[START OF Items]

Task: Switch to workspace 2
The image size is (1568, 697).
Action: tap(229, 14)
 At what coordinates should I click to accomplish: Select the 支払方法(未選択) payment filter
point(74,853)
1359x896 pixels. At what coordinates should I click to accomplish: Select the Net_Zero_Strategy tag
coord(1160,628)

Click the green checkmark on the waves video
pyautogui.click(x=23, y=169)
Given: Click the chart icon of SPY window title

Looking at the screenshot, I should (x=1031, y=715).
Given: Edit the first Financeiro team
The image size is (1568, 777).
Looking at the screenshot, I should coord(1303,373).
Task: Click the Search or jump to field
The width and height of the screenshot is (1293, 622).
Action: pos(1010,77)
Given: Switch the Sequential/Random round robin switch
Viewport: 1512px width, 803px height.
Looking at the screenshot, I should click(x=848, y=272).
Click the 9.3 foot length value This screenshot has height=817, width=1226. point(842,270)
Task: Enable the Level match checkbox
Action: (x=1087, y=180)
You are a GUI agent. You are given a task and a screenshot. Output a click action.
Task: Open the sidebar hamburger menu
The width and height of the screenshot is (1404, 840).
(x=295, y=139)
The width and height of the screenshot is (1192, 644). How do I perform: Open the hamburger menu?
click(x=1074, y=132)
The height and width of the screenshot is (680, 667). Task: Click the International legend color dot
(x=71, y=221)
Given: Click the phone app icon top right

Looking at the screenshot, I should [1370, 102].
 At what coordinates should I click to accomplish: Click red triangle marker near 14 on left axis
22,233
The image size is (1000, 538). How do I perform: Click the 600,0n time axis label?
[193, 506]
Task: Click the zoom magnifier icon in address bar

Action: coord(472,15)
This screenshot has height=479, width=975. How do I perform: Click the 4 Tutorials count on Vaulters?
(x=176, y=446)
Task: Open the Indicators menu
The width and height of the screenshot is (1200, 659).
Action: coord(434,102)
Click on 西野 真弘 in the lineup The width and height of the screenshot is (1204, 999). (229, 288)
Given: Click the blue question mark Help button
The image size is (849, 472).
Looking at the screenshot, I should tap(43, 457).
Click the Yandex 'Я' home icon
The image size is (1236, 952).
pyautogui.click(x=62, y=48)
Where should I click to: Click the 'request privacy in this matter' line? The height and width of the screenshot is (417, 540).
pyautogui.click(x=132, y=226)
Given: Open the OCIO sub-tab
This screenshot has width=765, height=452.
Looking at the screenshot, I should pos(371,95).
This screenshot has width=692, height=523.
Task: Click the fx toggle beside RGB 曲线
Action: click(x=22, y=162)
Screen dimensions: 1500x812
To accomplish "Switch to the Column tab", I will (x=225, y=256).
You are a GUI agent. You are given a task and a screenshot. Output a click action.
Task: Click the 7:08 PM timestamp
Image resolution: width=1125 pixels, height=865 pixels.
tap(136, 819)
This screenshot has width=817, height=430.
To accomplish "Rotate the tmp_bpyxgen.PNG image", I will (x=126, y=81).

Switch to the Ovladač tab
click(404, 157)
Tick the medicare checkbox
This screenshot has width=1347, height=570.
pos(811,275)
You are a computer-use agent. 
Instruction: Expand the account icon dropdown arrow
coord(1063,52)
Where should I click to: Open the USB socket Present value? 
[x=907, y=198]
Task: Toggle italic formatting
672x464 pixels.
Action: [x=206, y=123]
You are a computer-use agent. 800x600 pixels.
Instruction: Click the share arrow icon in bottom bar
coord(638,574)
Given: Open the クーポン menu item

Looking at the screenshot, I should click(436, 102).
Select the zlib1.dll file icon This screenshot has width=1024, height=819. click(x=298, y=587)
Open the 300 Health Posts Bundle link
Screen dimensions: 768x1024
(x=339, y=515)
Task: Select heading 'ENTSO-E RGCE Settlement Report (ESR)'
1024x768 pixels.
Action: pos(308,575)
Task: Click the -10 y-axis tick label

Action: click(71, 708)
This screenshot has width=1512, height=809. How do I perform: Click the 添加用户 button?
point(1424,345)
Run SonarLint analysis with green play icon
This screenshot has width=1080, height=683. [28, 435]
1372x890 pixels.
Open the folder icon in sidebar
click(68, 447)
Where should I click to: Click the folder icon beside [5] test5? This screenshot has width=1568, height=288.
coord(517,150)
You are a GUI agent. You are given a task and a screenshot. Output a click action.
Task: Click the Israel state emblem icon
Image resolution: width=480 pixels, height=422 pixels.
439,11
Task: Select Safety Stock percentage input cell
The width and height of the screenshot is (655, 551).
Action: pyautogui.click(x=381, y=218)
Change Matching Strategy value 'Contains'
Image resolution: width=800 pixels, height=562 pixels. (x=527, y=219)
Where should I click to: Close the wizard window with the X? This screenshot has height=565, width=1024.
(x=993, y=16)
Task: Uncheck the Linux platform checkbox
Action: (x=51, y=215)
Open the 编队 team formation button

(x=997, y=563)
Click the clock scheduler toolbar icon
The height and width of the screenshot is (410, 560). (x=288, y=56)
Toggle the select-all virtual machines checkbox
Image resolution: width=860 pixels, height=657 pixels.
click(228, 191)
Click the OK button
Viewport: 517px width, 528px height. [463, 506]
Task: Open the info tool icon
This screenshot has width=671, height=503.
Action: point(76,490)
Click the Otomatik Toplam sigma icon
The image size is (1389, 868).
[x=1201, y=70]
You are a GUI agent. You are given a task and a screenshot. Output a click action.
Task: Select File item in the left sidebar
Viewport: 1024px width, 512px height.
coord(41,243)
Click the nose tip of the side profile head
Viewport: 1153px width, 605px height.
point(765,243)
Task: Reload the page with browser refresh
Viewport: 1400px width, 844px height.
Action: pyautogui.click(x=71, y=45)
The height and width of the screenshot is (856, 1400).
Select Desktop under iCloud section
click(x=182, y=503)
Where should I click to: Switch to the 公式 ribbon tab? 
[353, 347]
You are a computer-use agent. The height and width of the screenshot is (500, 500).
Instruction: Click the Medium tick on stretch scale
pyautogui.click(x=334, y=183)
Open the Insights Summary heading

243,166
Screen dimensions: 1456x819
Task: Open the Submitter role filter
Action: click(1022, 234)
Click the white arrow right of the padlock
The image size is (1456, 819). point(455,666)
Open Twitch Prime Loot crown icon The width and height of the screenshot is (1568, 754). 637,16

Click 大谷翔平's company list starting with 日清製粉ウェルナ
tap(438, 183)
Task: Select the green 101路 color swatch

[END OF Items]

◆ Stated task ◆
Copy out word for word the lines of the entries, starting at the very first line and ending at the line that contains "(x=295, y=139)", including both of those lines.

◆ Solution to the exercise ◆
Task: Switch to workspace 2
The image size is (1568, 697).
Action: tap(229, 14)
 At what coordinates should I click to accomplish: Select the 支払方法(未選択) payment filter
point(74,853)
1359x896 pixels. At what coordinates should I click to accomplish: Select the Net_Zero_Strategy tag
coord(1160,628)

Click the green checkmark on the waves video
pyautogui.click(x=23, y=169)
Given: Click the chart icon of SPY window title

Looking at the screenshot, I should (x=1031, y=715).
Given: Edit the first Financeiro team
The image size is (1568, 777).
Looking at the screenshot, I should coord(1303,373).
Task: Click the Search or jump to field
The width and height of the screenshot is (1293, 622).
Action: pos(1010,77)
Given: Switch the Sequential/Random round robin switch
Viewport: 1512px width, 803px height.
Looking at the screenshot, I should click(x=848, y=272).
Click the 9.3 foot length value This screenshot has height=817, width=1226. point(842,270)
Task: Enable the Level match checkbox
Action: (x=1087, y=180)
You are a GUI agent. You are given a task and a screenshot. Output a click action.
Task: Open the sidebar hamburger menu
The width and height of the screenshot is (1404, 840).
(x=295, y=139)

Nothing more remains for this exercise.